Copper miners reject Asarco’s ‘insulting’ offer, shut down mines

By Deborah Liatos
October 28, 2019

“We don’t like going on strike, but when we get pushed against the wall, we are going to take action and we did,” United Steelworkers spokesperson Manny Armenta told the press outside the Asarco mine in Sahuarita, near Tucson, Oct. 14. Some 2,000 Asarco workers from nine unions went on strike the night before at four open pit copper mine complexes in Arizona and a smelter in Amarillo, Texas.

The union members have been forced to work 10- to 12-hour shifts, Armenta noted. “It takes a toll,” he said. “People deserve better pay.”

“These workers have already endured nine years without a pay raise — and to receive a final offer that freezes pensions plans, leaves two thirds of the workers without a raise, and more than doubles their out-of-pocket employee paid health care is not an offer of equity, it is an insult,” said Teamsters Local 104 spokesperson Karla Schumann.

The company said their concession demands were their “last, best and final” offer.

Members of the International Brotherhood of Electrical Workers, International Association of Machinists, United Auto Workers, International Union of Operating Engineers and the Boilermakers are also part of the strike. Workers are picketing the five struck Asarco facilities around the clock.
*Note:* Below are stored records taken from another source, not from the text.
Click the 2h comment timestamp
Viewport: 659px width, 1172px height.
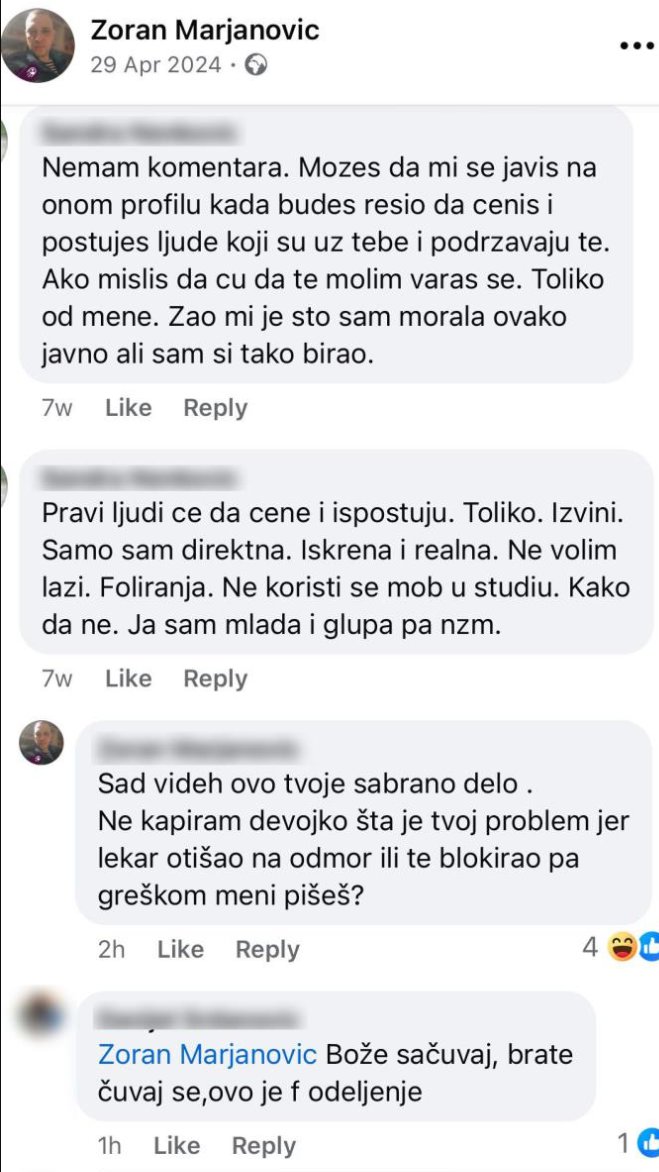[x=111, y=949]
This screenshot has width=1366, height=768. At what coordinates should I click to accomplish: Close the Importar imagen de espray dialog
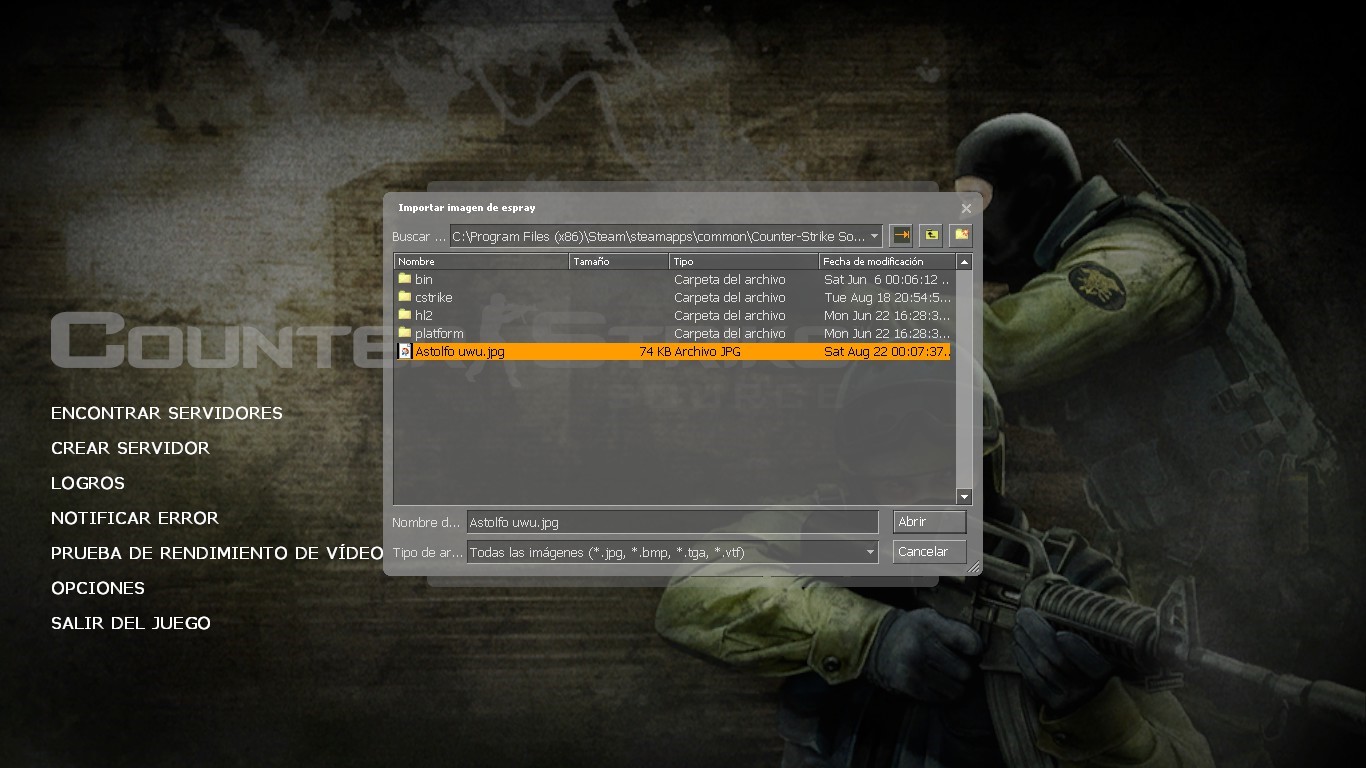[x=966, y=208]
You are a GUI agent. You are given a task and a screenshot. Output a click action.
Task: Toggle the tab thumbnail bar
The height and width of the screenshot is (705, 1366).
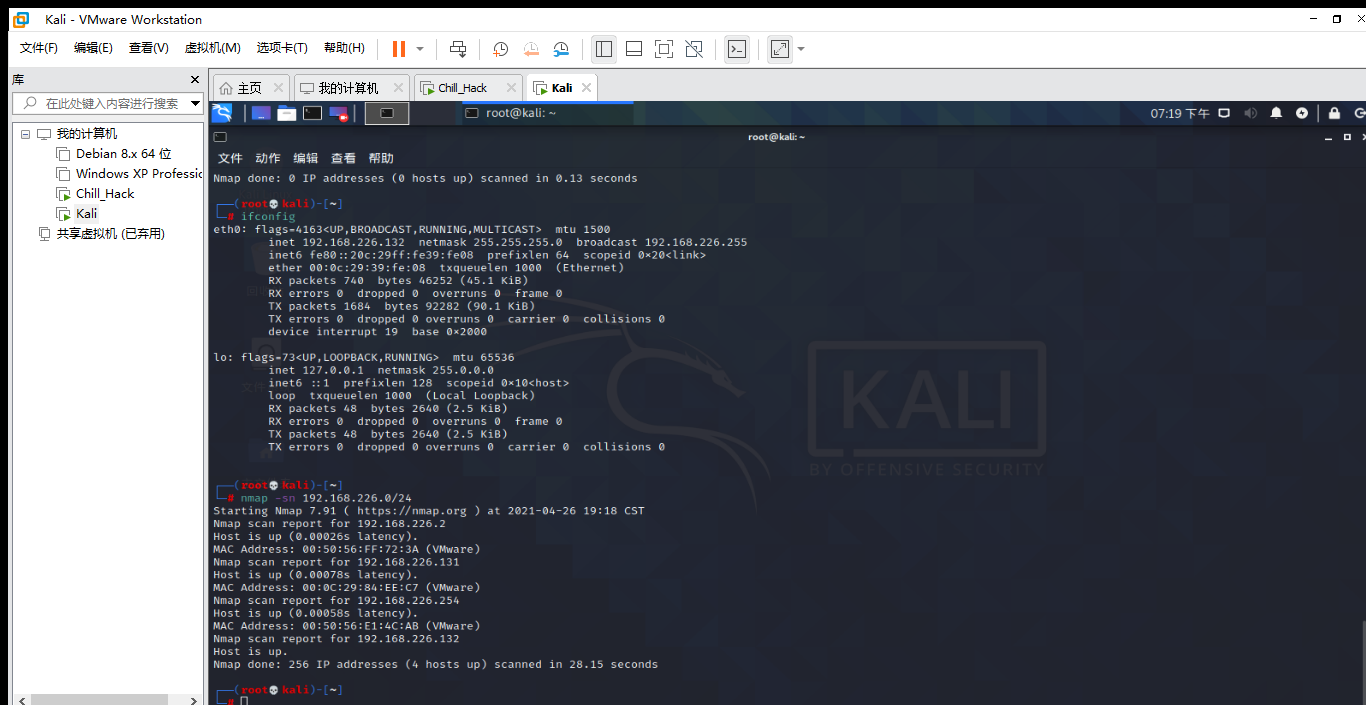[634, 48]
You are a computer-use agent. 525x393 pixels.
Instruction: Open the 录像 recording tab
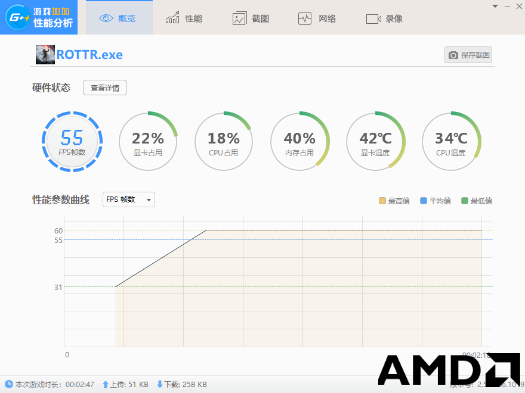[384, 18]
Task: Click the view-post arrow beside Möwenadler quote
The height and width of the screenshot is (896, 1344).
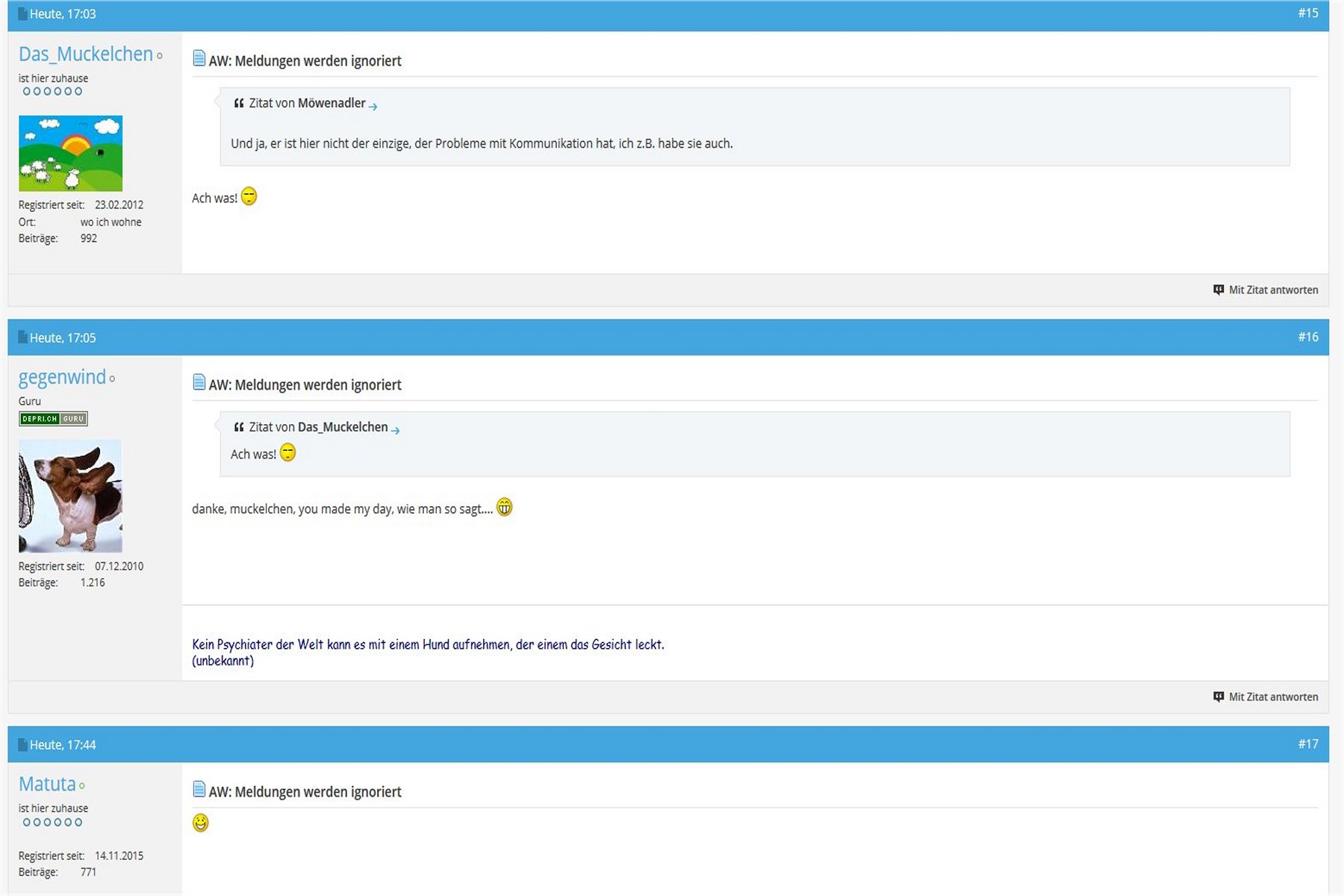Action: point(373,106)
Asarco is owned by Grupo Mexico, the largest mining company in Mexico. Union members note that copper prices over the last several years have been double or triple what they were over the previous three decades, leading to higher profits for the bosses.

On the eve of the strike Asarco workers won a victory they’ve been fighting for since 2011. On Oct. 7, the U.S. Supreme Court refused to hear a company appeal against a court order to pay hundreds of workers hired since then over $10 million in copper production bonuses.

Copper workers have a long history of standing up to the mine bosses in Arizona. A hard-fought three-year battle against concessions demanded by Phelps Dodge began in 1983. The Mine, Mill and Smelter Workers union was broken when the bosses brought in strikebreakers and got the government to send in hundreds of Arizona National Guard, state troopers and SWAT sharpshooters. Today the nonunion mine, one of the largest in the world, is run by Freeport McMoRan.

Union members at Asarco were forced on strike in 1990 and for four months in 2005.